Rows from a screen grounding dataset
──────────

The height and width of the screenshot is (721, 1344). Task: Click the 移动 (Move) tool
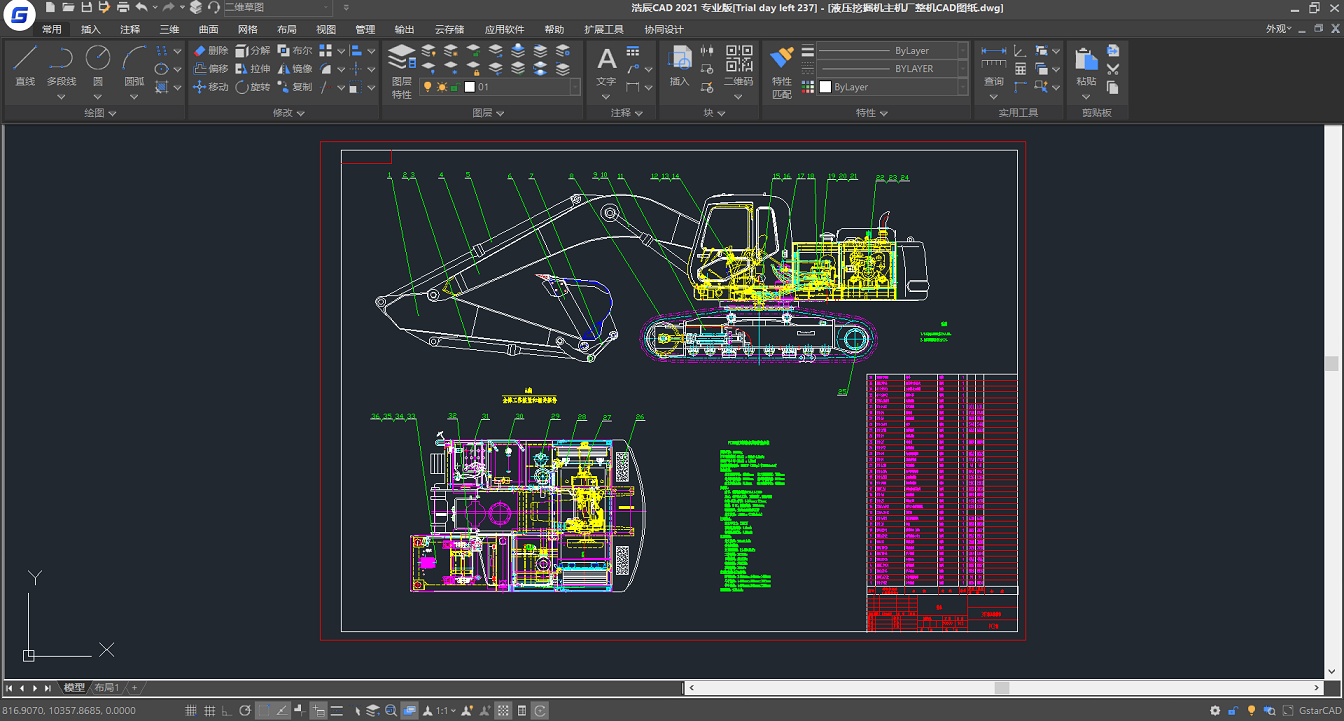pyautogui.click(x=211, y=87)
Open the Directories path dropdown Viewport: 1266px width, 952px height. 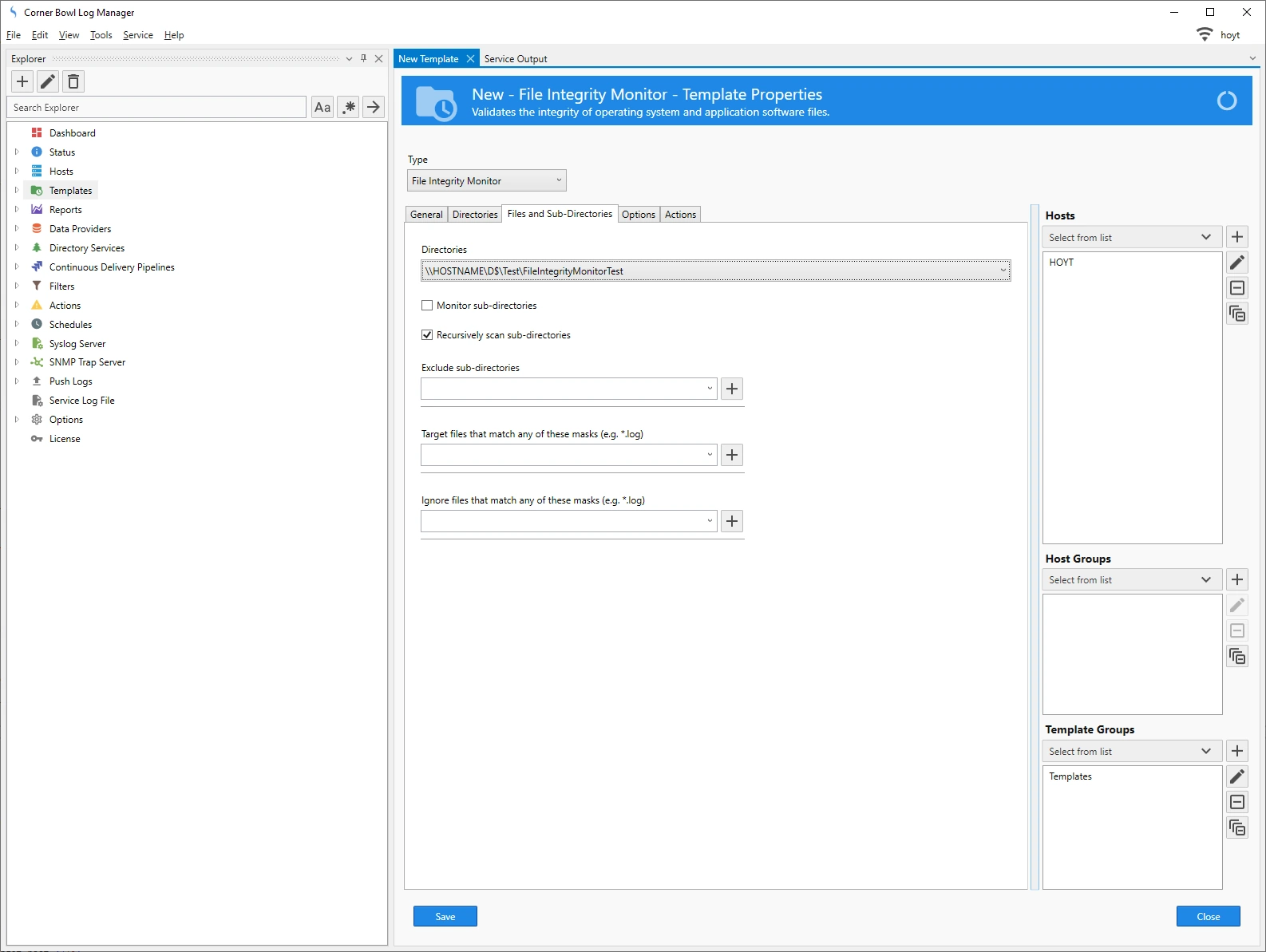coord(1003,271)
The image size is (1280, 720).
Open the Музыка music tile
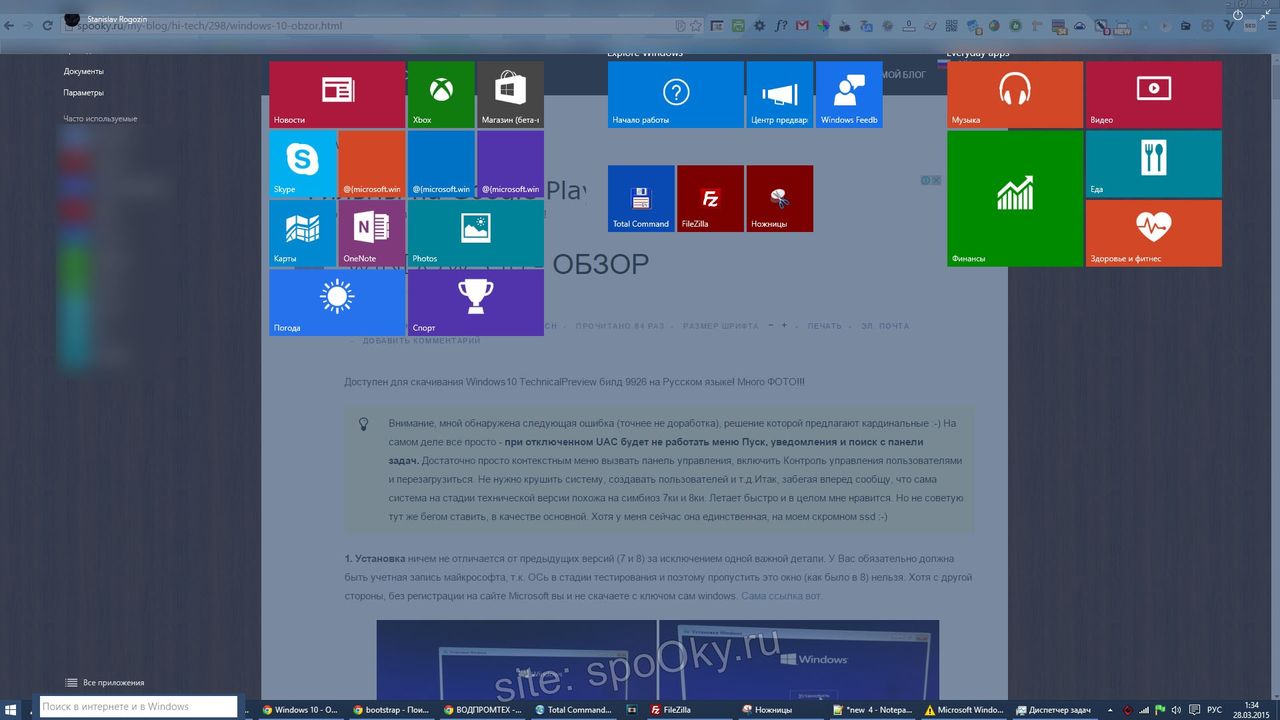click(1014, 94)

──────────

> **TASK REQUIREMENTS**
Rewrite the items from the line containing "The image size is (1280, 720)." through the end of the items, both ends included, replacing "tile" with "button" and leaving everything else unchanged. Omit the pictures from your answer.

> **RESULT OF THE EXERCISE**
The image size is (1280, 720).
Open the Музыка music button
click(1014, 94)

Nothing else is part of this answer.